> [SUPPLIED DATA]:
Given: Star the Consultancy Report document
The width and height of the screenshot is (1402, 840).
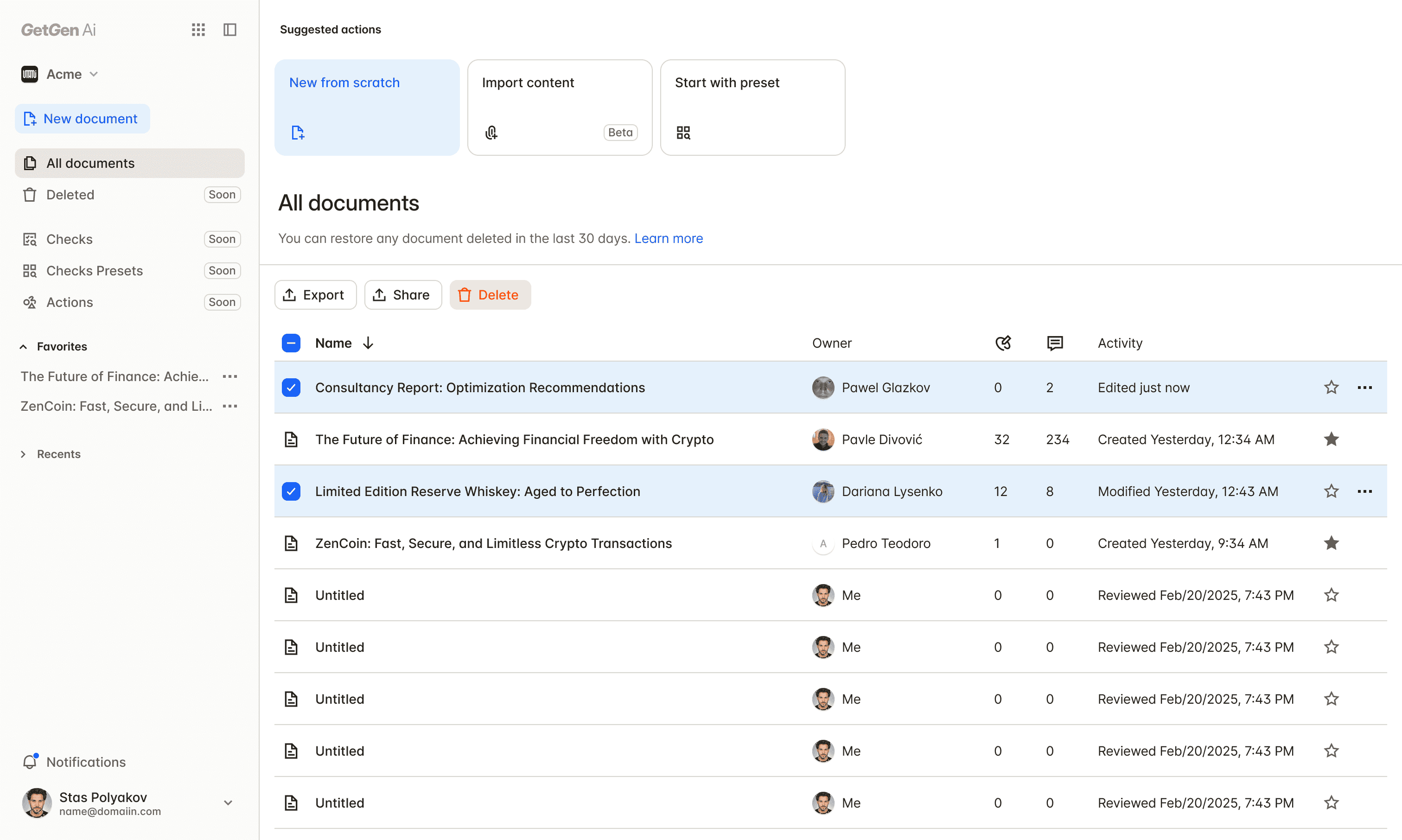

---

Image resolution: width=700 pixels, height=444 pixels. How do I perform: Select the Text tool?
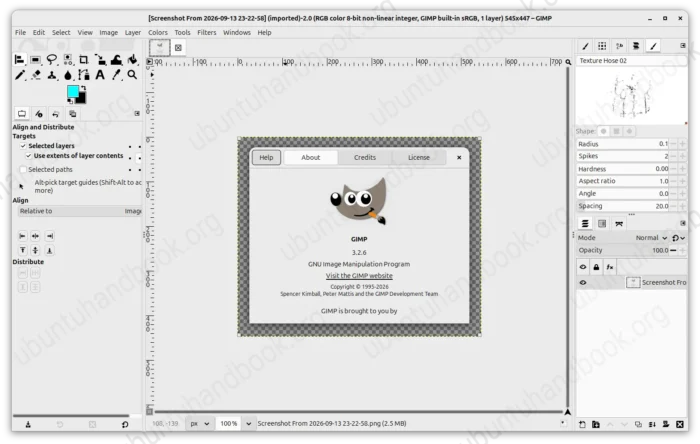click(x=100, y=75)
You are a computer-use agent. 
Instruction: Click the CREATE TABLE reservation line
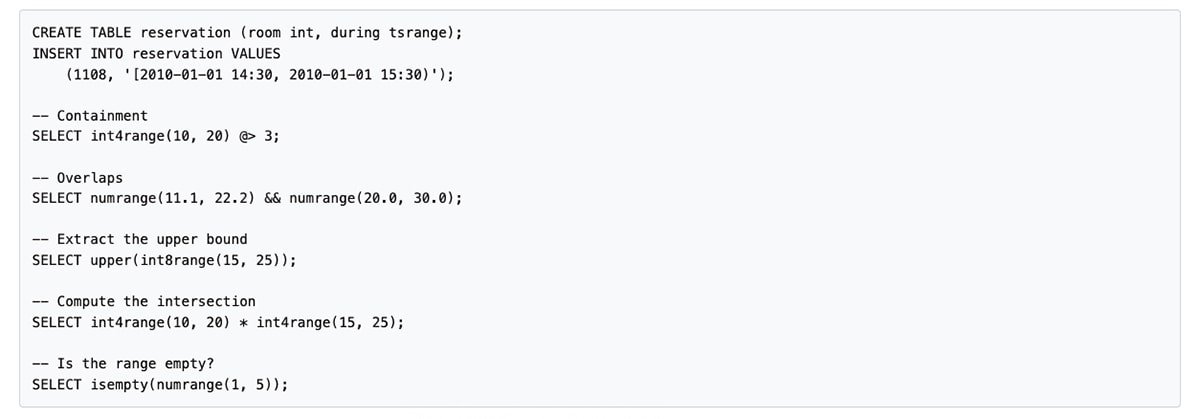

==

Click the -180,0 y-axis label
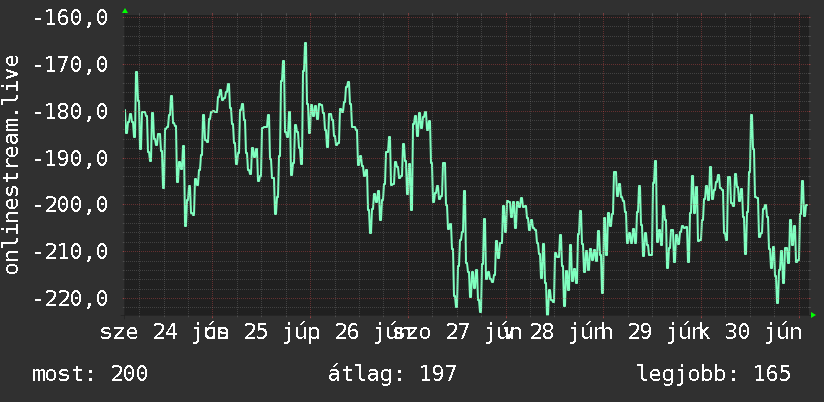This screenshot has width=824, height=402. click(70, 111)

> [WHAT THE EXERCISE ASKS]:
Express the records from the line with "Image resolution: width=700" to the line with "Instruction: Click the" as a Markdown table with columns n and Line, skipping blank lines and leaving the pictures out.

> [REPLY]:
| n | Line |
|---|---|
| 1 | Image resolution: width=700 pixels, height=444 pixels. How do I perform: Select the Text tool? |
| 2 | click(x=100, y=75) |
| 3 | You are a computer-use agent.  |
| 4 | Instruction: Click the CREATE TABLE reservation line |